# [Screen-element location items]
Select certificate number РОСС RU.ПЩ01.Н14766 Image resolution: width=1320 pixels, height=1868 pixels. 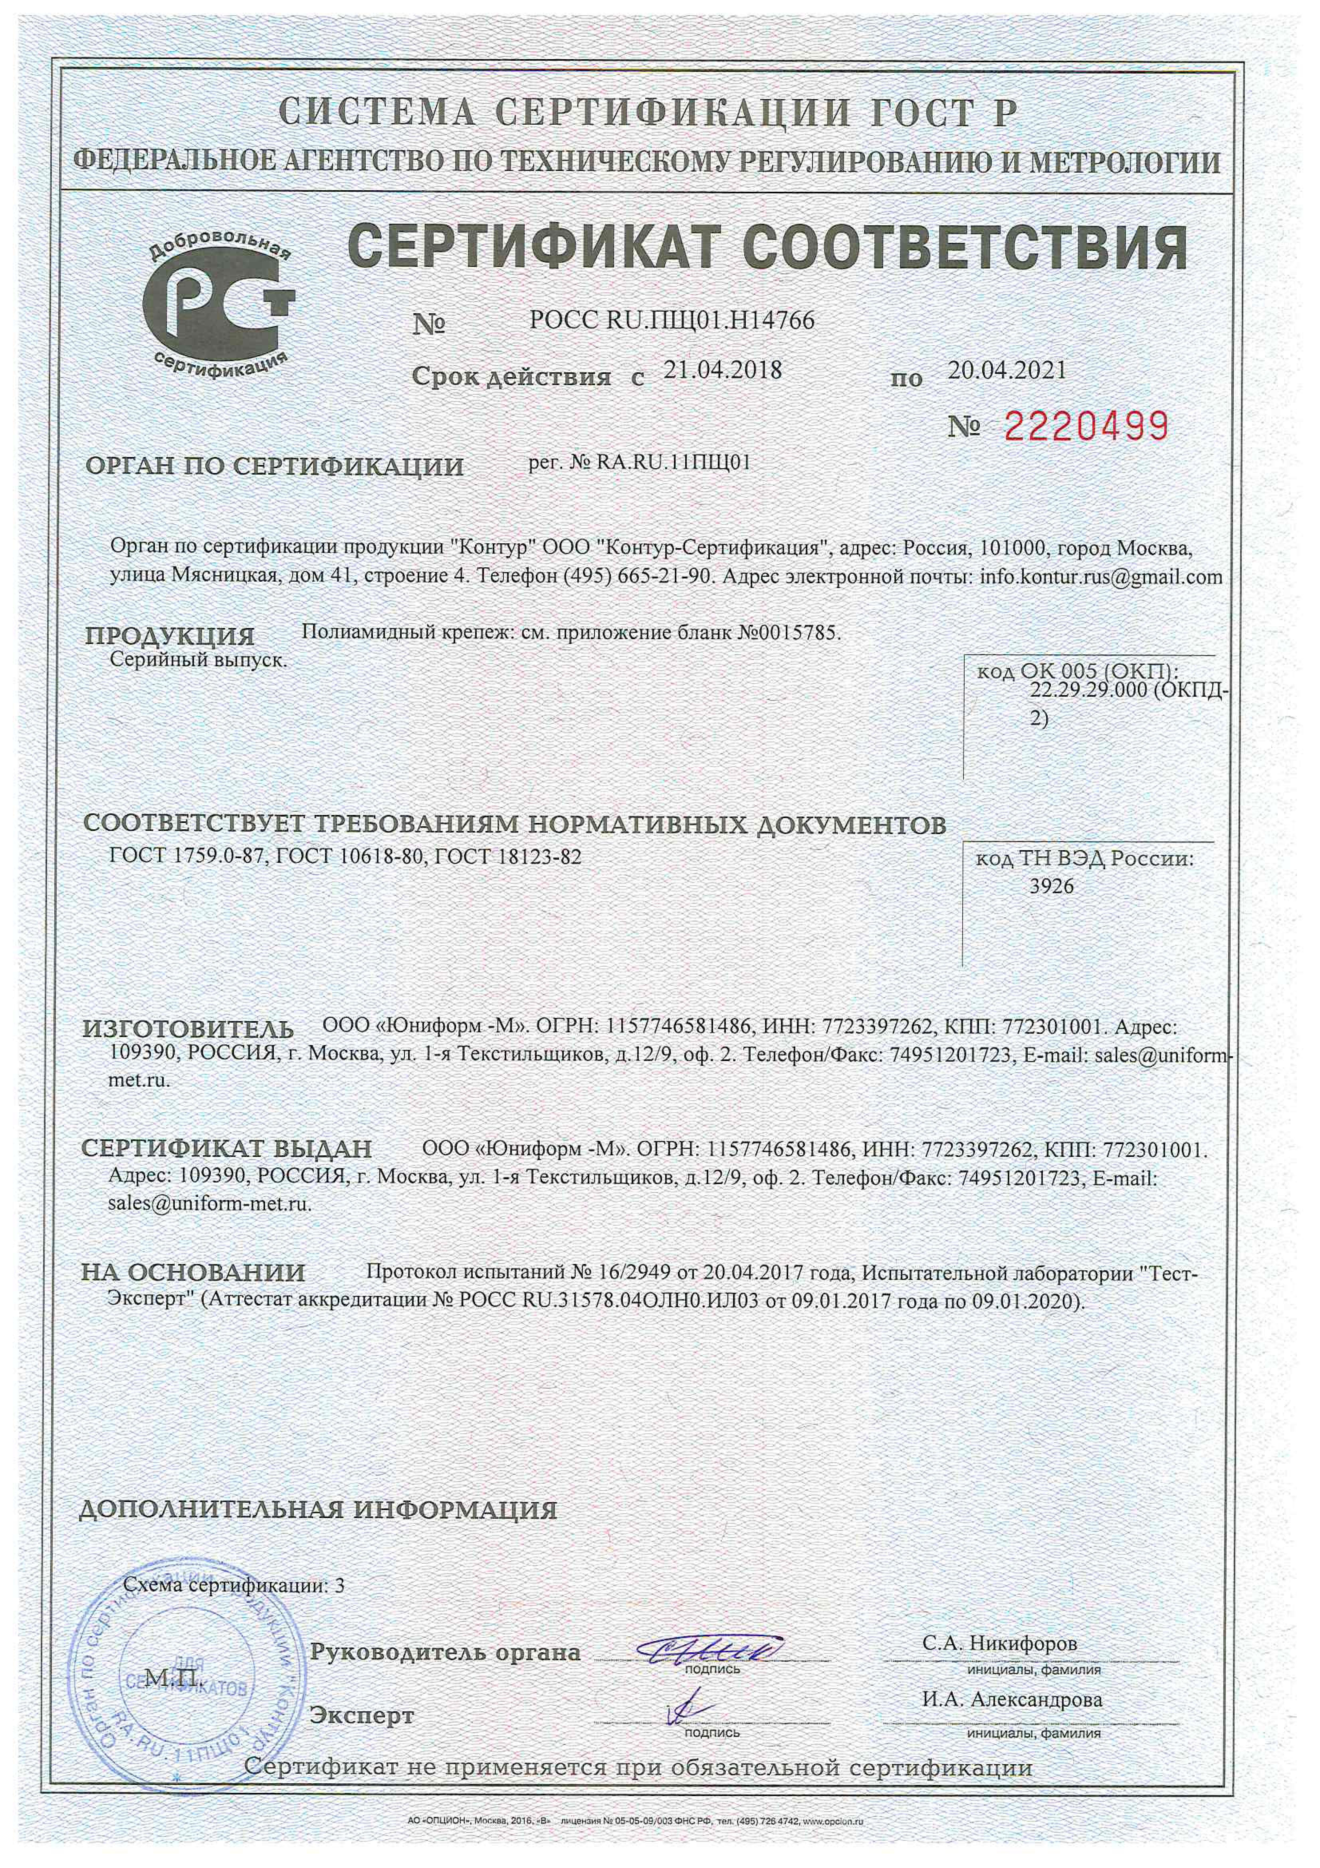click(x=672, y=321)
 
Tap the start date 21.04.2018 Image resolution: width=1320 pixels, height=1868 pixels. click(x=722, y=371)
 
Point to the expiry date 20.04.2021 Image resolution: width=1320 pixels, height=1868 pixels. click(x=1007, y=371)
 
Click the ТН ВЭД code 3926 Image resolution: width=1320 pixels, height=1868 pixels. click(x=1052, y=886)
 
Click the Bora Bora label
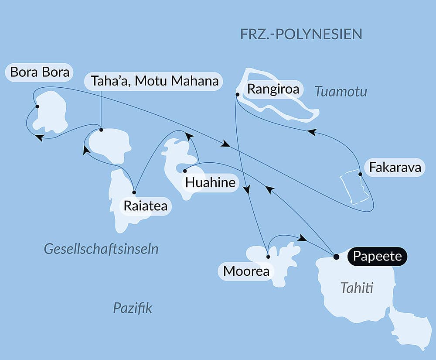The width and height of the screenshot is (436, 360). [40, 72]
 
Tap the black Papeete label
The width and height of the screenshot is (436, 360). [377, 256]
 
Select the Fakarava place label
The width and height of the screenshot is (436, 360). [395, 168]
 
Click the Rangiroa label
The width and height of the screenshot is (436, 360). [273, 89]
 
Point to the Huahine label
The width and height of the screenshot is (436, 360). [210, 182]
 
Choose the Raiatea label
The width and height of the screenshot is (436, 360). [145, 206]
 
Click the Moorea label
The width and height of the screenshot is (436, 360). [246, 271]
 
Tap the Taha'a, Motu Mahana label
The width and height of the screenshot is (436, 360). [154, 81]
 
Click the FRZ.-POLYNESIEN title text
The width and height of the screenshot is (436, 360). [301, 34]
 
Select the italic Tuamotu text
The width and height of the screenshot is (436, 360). [341, 92]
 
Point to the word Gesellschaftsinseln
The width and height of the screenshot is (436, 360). [101, 249]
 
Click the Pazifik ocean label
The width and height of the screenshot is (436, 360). [133, 308]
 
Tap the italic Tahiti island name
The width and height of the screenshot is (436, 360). [357, 288]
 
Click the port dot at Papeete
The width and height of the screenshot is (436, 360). [336, 257]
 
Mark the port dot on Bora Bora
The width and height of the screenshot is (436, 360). [37, 106]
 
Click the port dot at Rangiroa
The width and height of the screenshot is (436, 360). [237, 94]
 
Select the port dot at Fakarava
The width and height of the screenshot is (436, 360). [360, 174]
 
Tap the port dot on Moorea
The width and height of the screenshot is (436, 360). [268, 257]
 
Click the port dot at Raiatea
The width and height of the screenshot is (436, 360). [134, 192]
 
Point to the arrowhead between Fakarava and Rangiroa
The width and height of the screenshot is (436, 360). [311, 131]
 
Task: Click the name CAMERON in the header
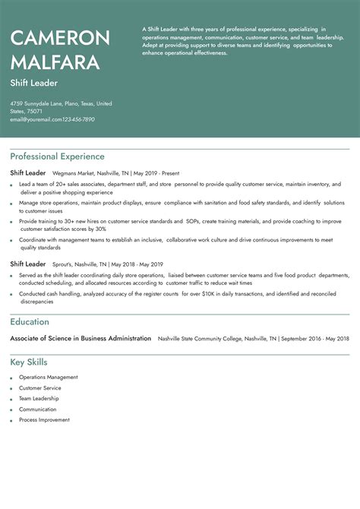coord(60,37)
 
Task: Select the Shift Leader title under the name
coord(34,82)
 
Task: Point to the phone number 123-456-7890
coord(79,119)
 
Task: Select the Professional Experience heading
coord(57,156)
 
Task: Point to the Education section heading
coord(30,322)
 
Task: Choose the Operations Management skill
coord(49,377)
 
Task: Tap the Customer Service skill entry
coord(39,387)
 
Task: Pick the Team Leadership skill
coord(39,398)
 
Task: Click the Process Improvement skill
coord(44,419)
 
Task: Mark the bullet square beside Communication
coord(11,409)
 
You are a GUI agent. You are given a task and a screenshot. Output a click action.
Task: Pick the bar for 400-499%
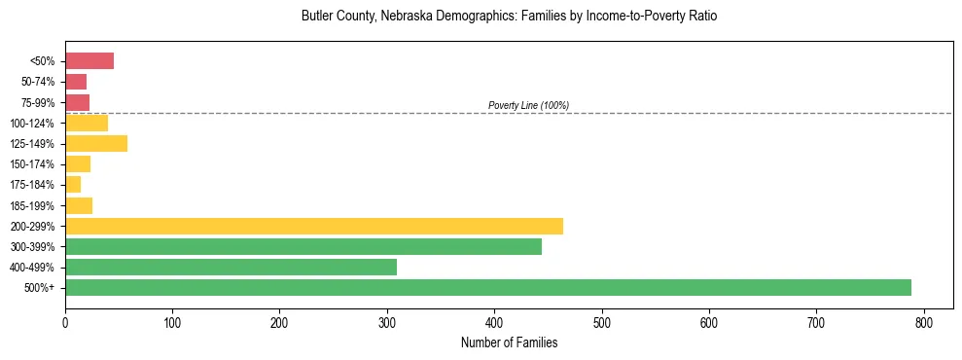pyautogui.click(x=231, y=267)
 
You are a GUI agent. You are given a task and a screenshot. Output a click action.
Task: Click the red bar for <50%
pyautogui.click(x=89, y=61)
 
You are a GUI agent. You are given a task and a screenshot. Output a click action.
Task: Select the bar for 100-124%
pyautogui.click(x=87, y=123)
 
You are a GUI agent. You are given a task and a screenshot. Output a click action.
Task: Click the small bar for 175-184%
pyautogui.click(x=73, y=185)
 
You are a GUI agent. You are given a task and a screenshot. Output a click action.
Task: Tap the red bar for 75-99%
pyautogui.click(x=77, y=102)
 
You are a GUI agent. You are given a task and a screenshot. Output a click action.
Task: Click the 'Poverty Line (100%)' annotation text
pyautogui.click(x=528, y=105)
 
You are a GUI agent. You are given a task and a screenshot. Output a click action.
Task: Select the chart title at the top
pyautogui.click(x=509, y=17)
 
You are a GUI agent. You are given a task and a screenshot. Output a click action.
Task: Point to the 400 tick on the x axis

# [What to work on]
Beginning at the line that contains "Click the Moorea label" and ending after the line that contains "360). [154, 81]", give those lines as a Markdown table with the columns Row and Line, numbering each row and leaving out blank lines.

# [Worked answer]
| Row | Line |
|---|---|
| 1 | Click the Moorea label |
| 2 | The width and height of the screenshot is (436, 360). [246, 271] |
| 3 | Tap the Taha'a, Motu Mahana label |
| 4 | The width and height of the screenshot is (436, 360). [154, 81] |